Baseline risk factors for acute kidney injury (AKI) during chimeric antigen receptor T-cell (CAR-T) therapy are not well described. Hence, we evaluated the incidence and risk factors associated with AKI among patients undergoing CAR-T for relapsed/refractory large B-cell lymphoma. Among 155 patients, 28 (18%) developed AKI with a median time-to-peak creatinine from CAR-T of 9.5 days (range = 3-30).

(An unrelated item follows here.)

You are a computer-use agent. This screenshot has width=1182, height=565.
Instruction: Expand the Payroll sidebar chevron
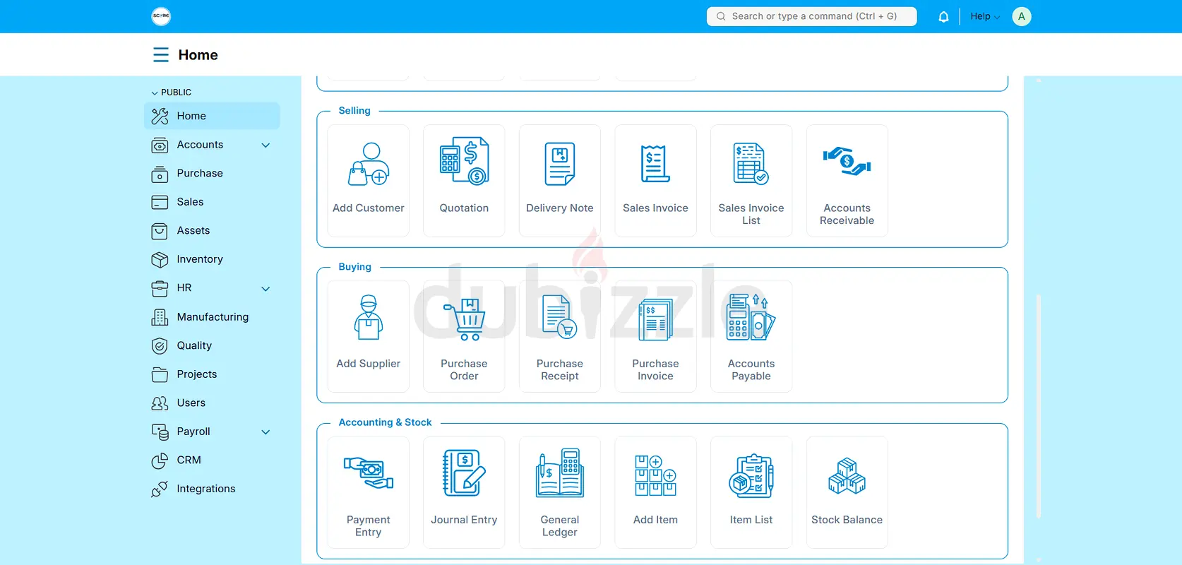(266, 432)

Aetiologies included volume depletion (n = 20, 71%), cytokine release syndrome (n = 5, 18%), nephrotoxins (n = 5, 18%), tumour lysis syndrome (n = 1, 4%) and multifactorial (n = 6, 21%). On univariable analysis, a history of chronic kidney disease (CKD) relative risk (RR 3.5, 95% CI: 1.9-6.6, p < 0.01), receipt of axicabtagene ciloleucel (RR 2.1, 95% CI: 1.1-4.2, p = 0.04), elevated ferritin (RR 3.1, 95% CI: 1.1-8.4, p = 0.03) and serum creatinine level (RR 2.9, 95% CI: 1.4-6.2, p < 0.01) were associated with AKI. On multivariable analysis, a history of CKD adjusted relative risk (aRR 3.5, 95% CI: 1.9-6.4, p < 0.01) and receipt of axicabtagene ciloleucel (aRR 2.1, 95% CI: 1.1-4.0, p = 0.03) retained statistical significance. Four (2.6%) patients required renal replacement therapy during CAR-T. Twenty-five of 28 patients with AKI had renal recovery with a median time to recovery of 14 days (range = 5-85). Of those without renal recovery, two required long-term haemodialysis and one experienced disease progression and died 34 days after CAR-T. Patients with AKI had shorter median PFS (2.4 vs. 6.9 months, p = 0.02) and OS (7.8 vs. 29.7 months, p < 0.01). Additional research is needed to obviate the risk of renal toxicity and improve post-CAR-T outcomes.
Keywords: AKI; CAR‐T; DLBCL; acute kidney injury; survival.
© 2025 The Author(s). British Journal of Haematology published by British Society for Haematology and John Wiley & Sons Ltd.